The Rebel had a body made of fibreglass. Because of this, the car's body did not rust, and it was proclaimed in advertising to be "its own garage".
The car was launched with a 598 cc engine which was increased to 701 cc in time for the October 1967 London Motor Show and at the 1972 Motor Show to 748 cc (although sometimes later 848 cc Reliant engines are retro-fitted) and the maximum speed was around 70 mph (110 km/h).
Even the 748 cc engine introduced in 1972 offered only a claimed power output of 35 bhp (SAE) and published fuel consumption figures also indicated a car significantly more frugal than similarly sized metal bodied contemporaries.
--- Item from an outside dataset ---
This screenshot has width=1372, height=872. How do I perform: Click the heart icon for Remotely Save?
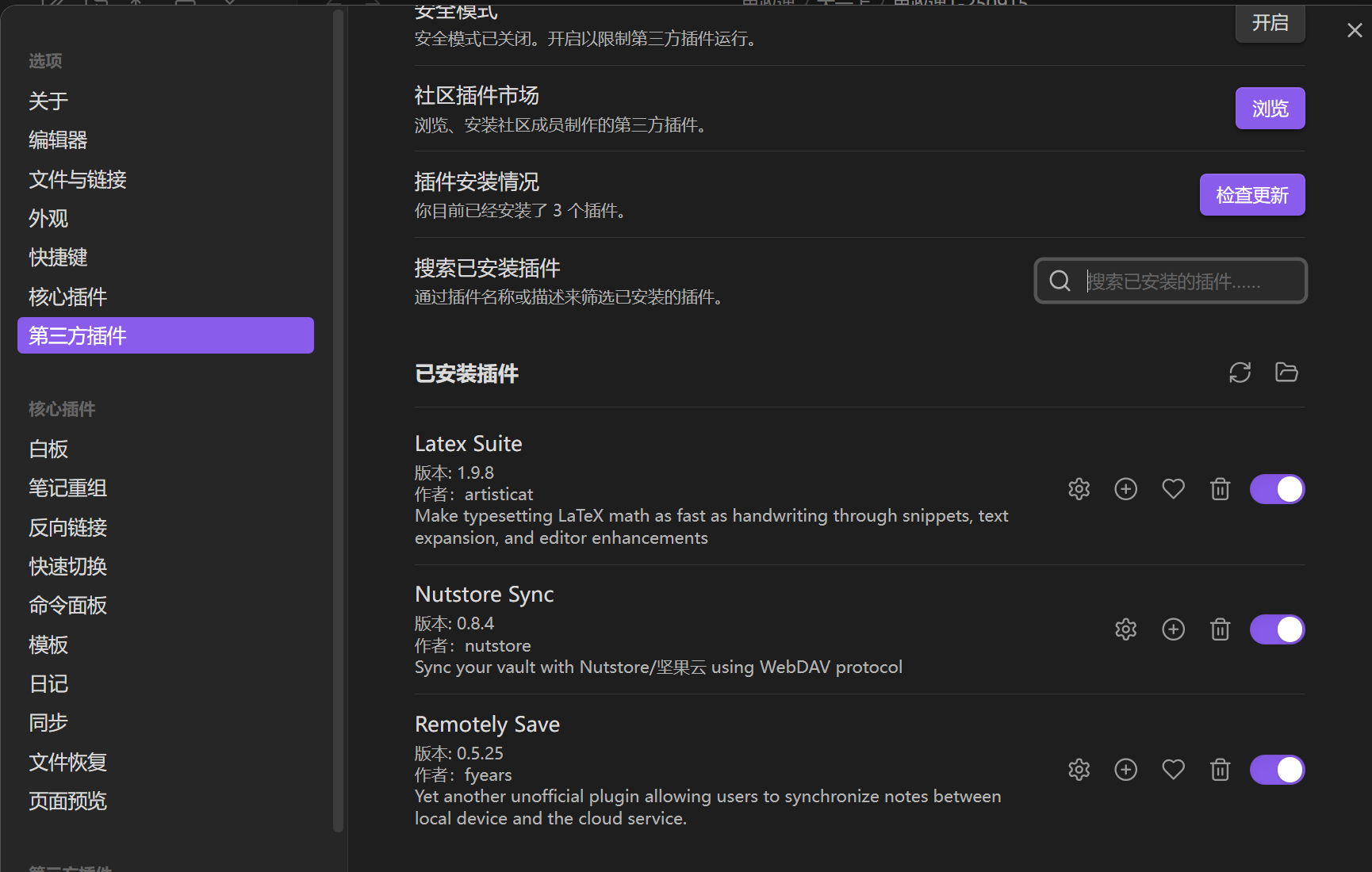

Chassis, suspension and steering
The chassis was similar to that of the three-wheeled Reliant Regal, but the Rebel featured a conventional four wheel configuration which involved a significantly larger section to its rails and conventional steering. In the Rebel's case this used the steering box from a Standard Ten with wishbones, trunnions and ball-joints from the Triumph GT6 / Vitesse. The standard 12" steel wheels have a PCD of 4x4" (4x101.6mm).
The car was introduced with a four-speed gearbox which featured synchromesh on the top three ratios. By 1972 synchromesh had been extended to all four forward speeds. The light-weight body material and the aluminium engine block meant that the car was some 15% lighter than the (slightly shorter) Mini and 35% lighter than the early Renault 5 introduced in 1972.
Only 2,600 Rebels were made in saloon, estate and van variants.